**Text provided:**
------------------------------------------------------------

# Cats Don't Dance is the most underrated furry movie of all time



## GatodeCafe (Sep 5, 2008)

Saw it on cartoon network the other day, I'd never seen the thing before. I literally fell in love, it's insanity. I'm learning Danny's Arrival song so I can use it for an audition I have coming up. Best movie ever, is all I can say, discuss.


----------



## Ty Vulpine (Sep 5, 2008)

I've seen it, pretty funny and never thought I'd see Scott Bakula do a furry movie...


----------



## Beastcub (Sep 5, 2008)

i agree, i feel that movie gets so ignored, its a good movie and the characters are so funky and fun.


----------



## Toxxy (Sep 6, 2008)

Oh, that was on TV a few days ago, wasn't it? I missed it and was a little depressed as a result, I love Cat's Don't Dance! And you're right, it's never brought up enough.

------------------------------------------------------------

**Given data:**
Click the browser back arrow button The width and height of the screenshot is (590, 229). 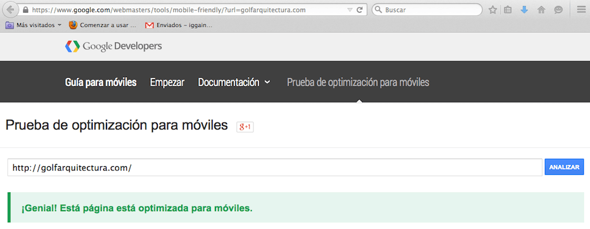coord(10,10)
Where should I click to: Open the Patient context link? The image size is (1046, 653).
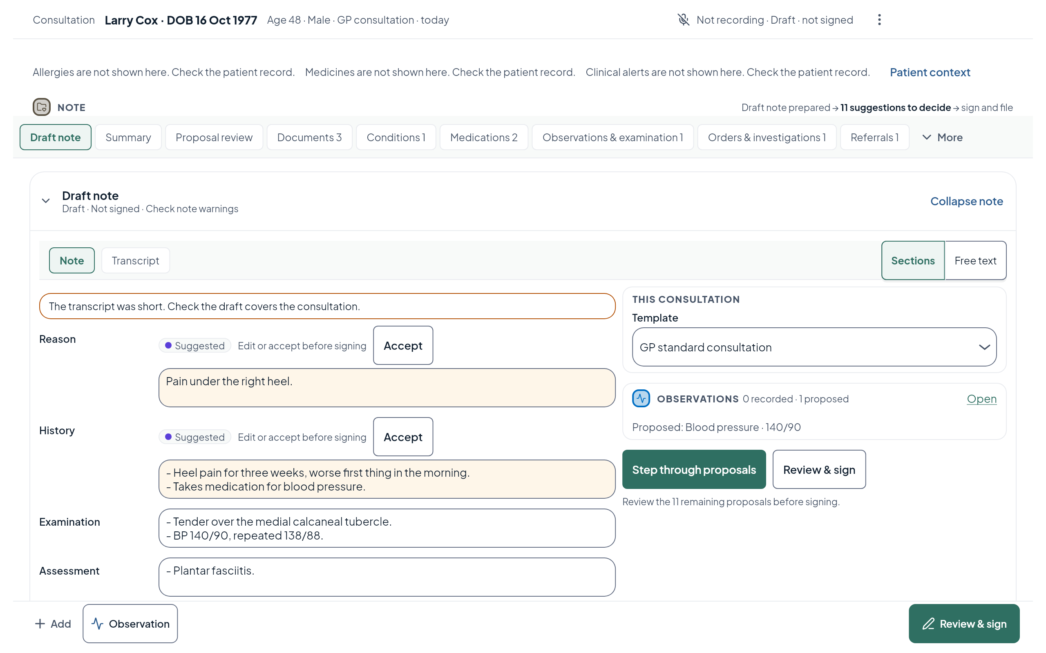[x=930, y=72]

------------------------------------------------------------

**Tasks for this exercise:**
1. Reproduce the passage of the Cats Don't Dance thread starting with "Oh, that was" and going on through "brought up enough.".
2. In the Cats Don't Dance thread, why is GatodeCafe learning Danny's Arrival song?
The lines play no role in this exercise.

**Response list:**
1.
Oh, that was on TV a few days ago, wasn't it? I missed it and was a little depressed as a result, I love Cat's Don't Dance! And you're right, it's never brought up enough.

2. To use it for an upcoming audition.